将下面介绍Python高级数据结构的文字从头到尾原样给出，不增不减，一字不改。

阅读材料 ▸

^^^^^^^^^^^^^^^^

建议50：Python中的高级数据结构

# -*-  coding:utf-8 -*-

'''

Collection、Array、Heapq、Bisect、Weakref、Copy以及Pprint

collections模块包含了内建类型之外的一些有用的工具，例如Counter、defaultdict、OrderedDict、deque以及nametuple。其中Counter、deque以及defaultdict是最常用的类。

'''

from collections import Counter

li = ["Dog", "Cat", "Mouse", 42, "Dog", 42, "Cat", "Dog"]

a = Counter(li)

print a # Counter({'Dog': 3, 42: 2, 'Cat': 2, 'Mouse': 1})

#若要统计一个list中不同单词的数目，可以这么用：

print len(set(li)) #

#如果需要对结果进行分组，可以这么做：

print "{0} : {1}".format(a.values(),a.keys())  # [1, 3, 2] : ['Mouse', 'Dog', 'Cat']

print(a.most_common(3)) # [('Dog', 3), ('Cat', 2), ('Mouse', 1)]

'''

Deque是一种由队列结构扩展而来的双端队列(double-ended queue)，队列元素能够在队列两端添加或删除。

因此它还被称为头尾连接列表(head-tail linked list)，尽管叫这个名字的还有另一个特殊的数据结构实现。

Deque支持线程安全的，经过优化的append和pop操作，在队列两端的相关操作都能够达到近乎O(1)的时间复杂度。

虽然list也支持类似的操作，但是它是对定长列表的操作表现很不错，而当遇到pop(0)和insert(0, v)这样既改变了列表的长度

又改变其元素位置的操作时，其复杂度就变为O(n)了。

'''

import time

from collections import deque

num = 100000

def append(c):

    for i in range(num):

        c.append(i)

def appendleft(c):

    if isinstance(c, deque):

        for i in range(num):

            c.appendleft(i)

    else:

        for i in range(num):

            c.insert(0, i)

def pop(c):

    for i in range(num):

        c.pop()

def popleft(c):

    if isinstance(c, deque):

        for i in range(num):

            c.popleft()

    else:

        for i in range(num):

            c.pop(0)

^^^^^^^^^^^^^^^^

来源信息 ▸
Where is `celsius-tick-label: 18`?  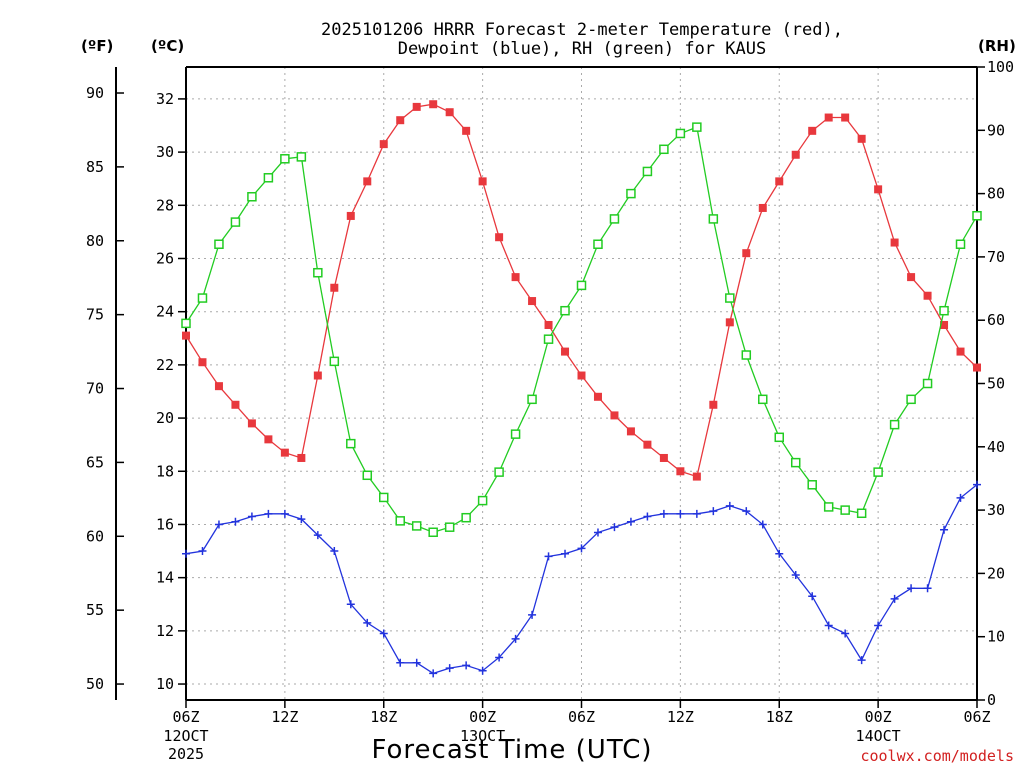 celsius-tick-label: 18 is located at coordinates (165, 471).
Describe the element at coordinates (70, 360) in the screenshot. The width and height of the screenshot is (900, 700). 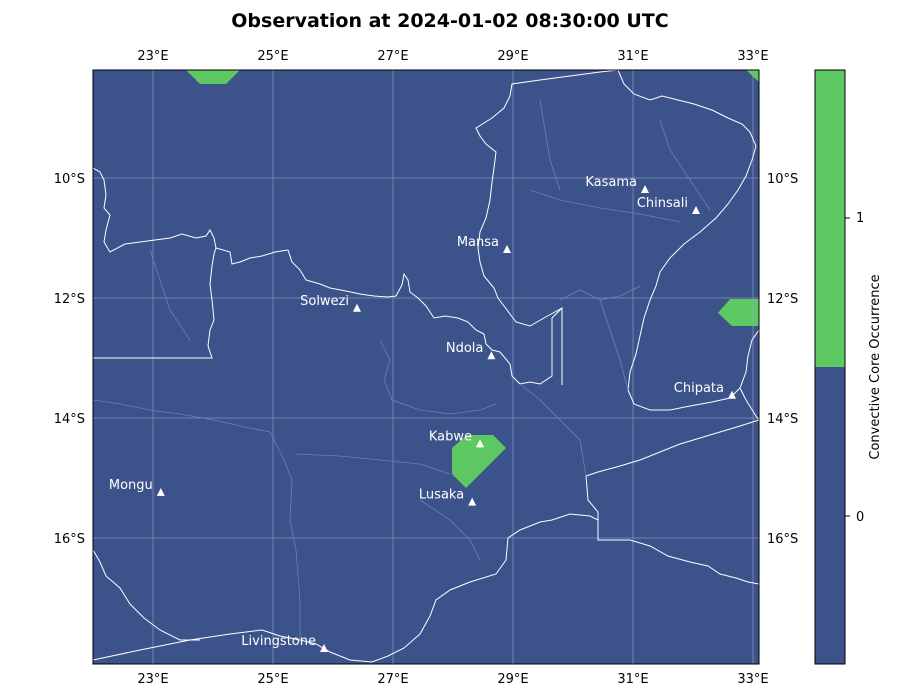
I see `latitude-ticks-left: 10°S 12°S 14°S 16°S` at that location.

^^^^^^^^^^^^^^^^

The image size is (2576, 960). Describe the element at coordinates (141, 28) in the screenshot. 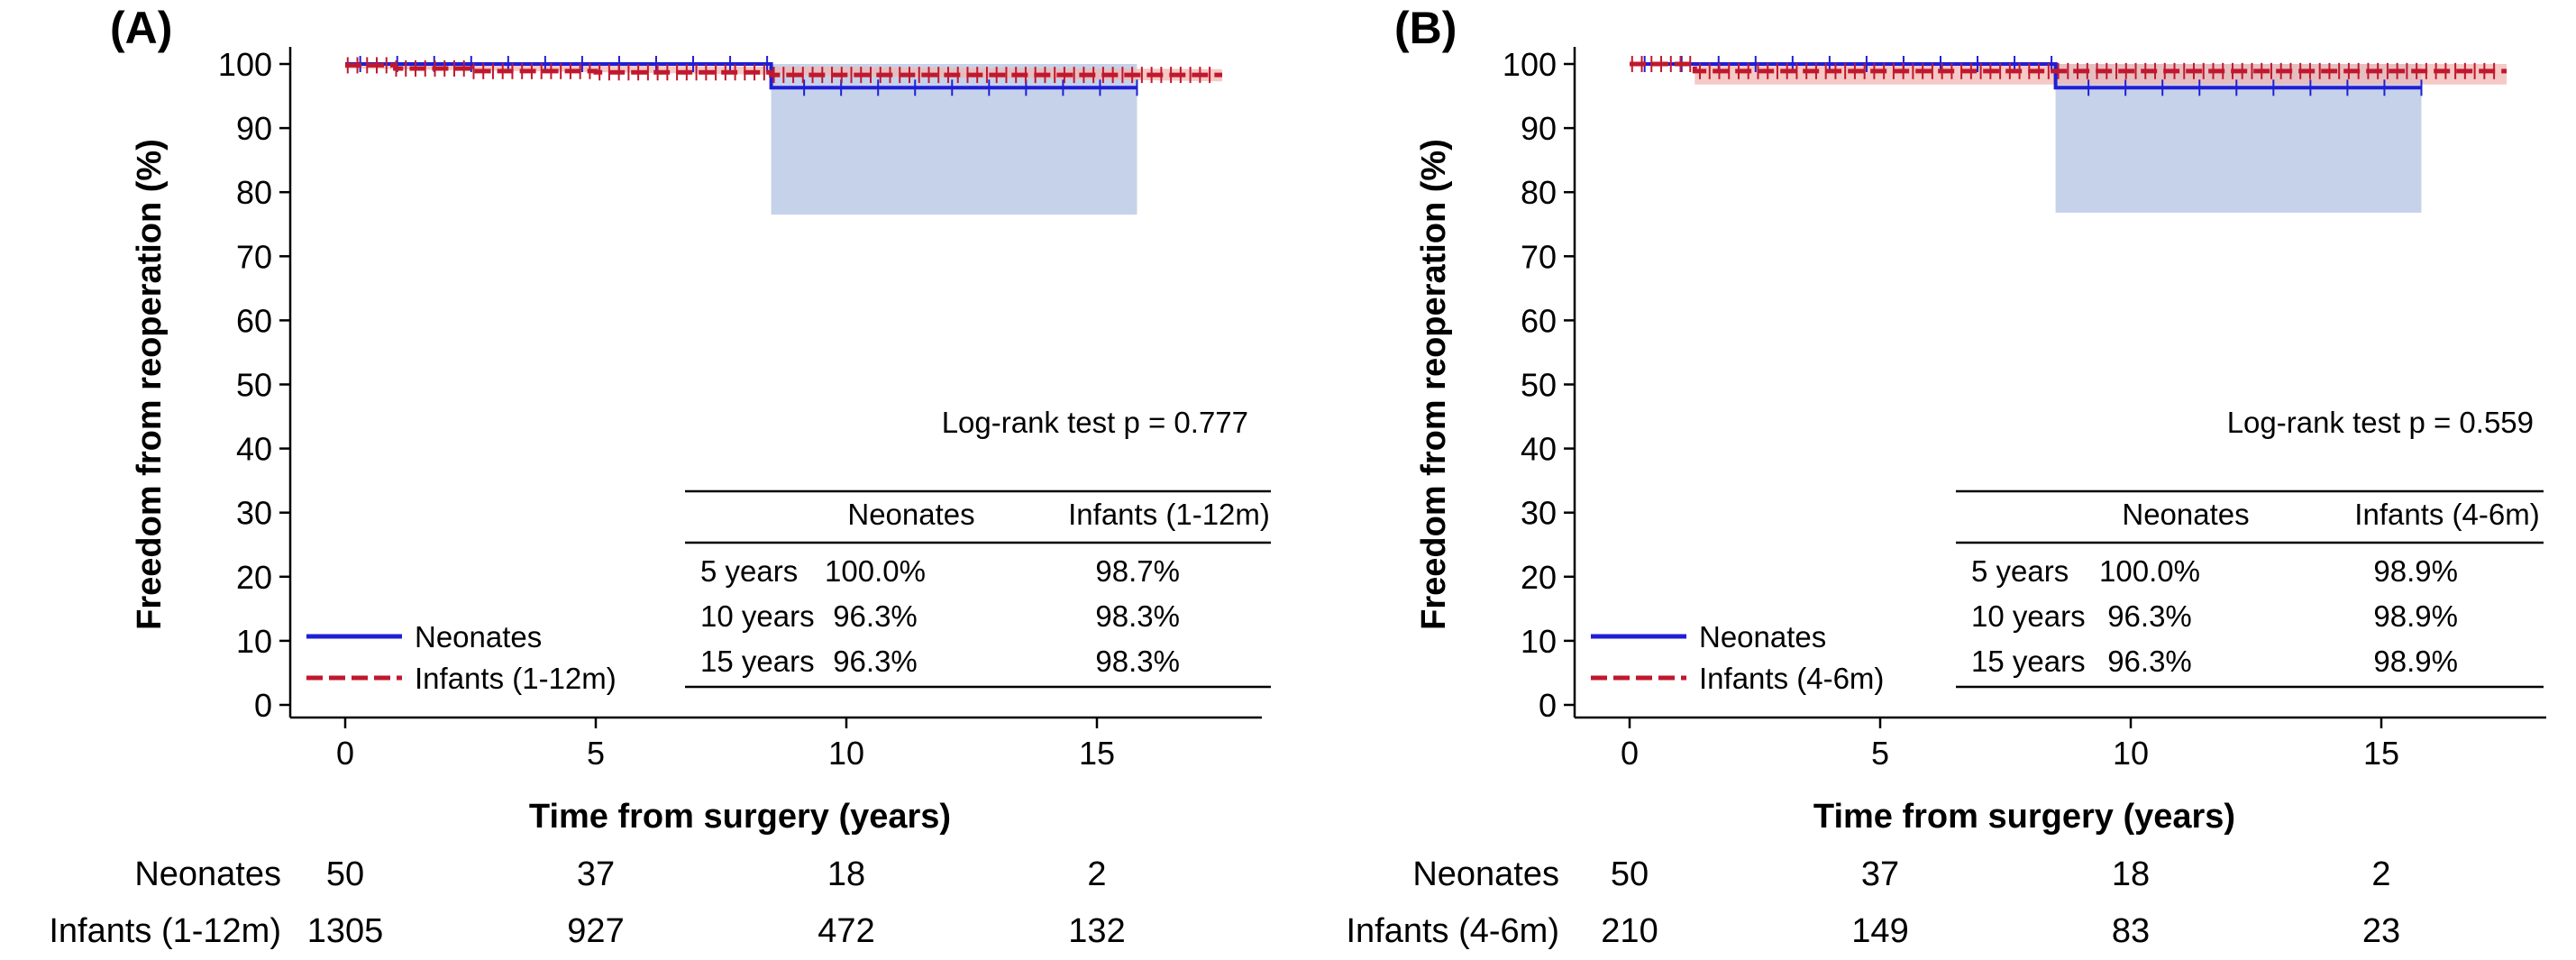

^^^^^^^^^^^^^^^^

最终答案 ▸
建议50：Python中的高级数据结构

# -*-  coding:utf-8 -*-

'''

Collection、Array、Heapq、Bisect、Weakref、Copy以及Pprint

collections模块包含了内建类型之外的一些有用的工具，例如Counter、defaultdict、OrderedDict、deque以及nametuple。其中Counter、deque以及defaultdict是最常用的类。

'''

from collections import Counter

li = ["Dog", "Cat", "Mouse", 42, "Dog", 42, "Cat", "Dog"]

a = Counter(li)

print a # Counter({'Dog': 3, 42: 2, 'Cat': 2, 'Mouse': 1})

#若要统计一个list中不同单词的数目，可以这么用：

print len(set(li)) #

#如果需要对结果进行分组，可以这么做：

print "{0} : {1}".format(a.values(),a.keys())  # [1, 3, 2] : ['Mouse', 'Dog', 'Cat']

print(a.most_common(3)) # [('Dog', 3), ('Cat', 2), ('Mouse', 1)]

'''

Deque是一种由队列结构扩展而来的双端队列(double-ended queue)，队列元素能够在队列两端添加或删除。

因此它还被称为头尾连接列表(head-tail linked list)，尽管叫这个名字的还有另一个特殊的数据结构实现。

Deque支持线程安全的，经过优化的append和pop操作，在队列两端的相关操作都能够达到近乎O(1)的时间复杂度。

虽然list也支持类似的操作，但是它是对定长列表的操作表现很不错，而当遇到pop(0)和insert(0, v)这样既改变了列表的长度

又改变其元素位置的操作时，其复杂度就变为O(n)了。

'''

import time

from collections import deque

num = 100000

def append(c):

    for i in range(num):

        c.append(i)

def appendleft(c):

    if isinstance(c, deque):

        for i in range(num):

            c.appendleft(i)

    else:

        for i in range(num):

            c.insert(0, i)

def pop(c):

    for i in range(num):

        c.pop()

def popleft(c):

    if isinstance(c, deque):

        for i in range(num):

            c.popleft()

    else:

        for i in range(num):

            c.pop(0)